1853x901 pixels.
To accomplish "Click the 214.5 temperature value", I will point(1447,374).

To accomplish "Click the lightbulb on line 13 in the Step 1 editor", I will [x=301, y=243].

==

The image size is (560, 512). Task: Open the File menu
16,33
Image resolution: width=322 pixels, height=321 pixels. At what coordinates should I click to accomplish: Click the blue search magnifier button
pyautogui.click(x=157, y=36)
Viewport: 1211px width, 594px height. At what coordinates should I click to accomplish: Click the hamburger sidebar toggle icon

**DIRECTIONS**
Turn the data starting with the line that contains "Image resolution: width=322" and going on through the line that contains "Viewport: 1211px width, 594px" into a numbered list, leaving out any blank lines.

**PROBLEM SOLUTION**
1. Image resolution: width=322 pixels, height=321 pixels. At what coordinates should I click to accomplish: Click the blue search magnifier button
2. pyautogui.click(x=157, y=36)
3. Viewport: 1211px width, 594px height. At what coordinates should I click to accomplish: Click the hamburger sidebar toggle icon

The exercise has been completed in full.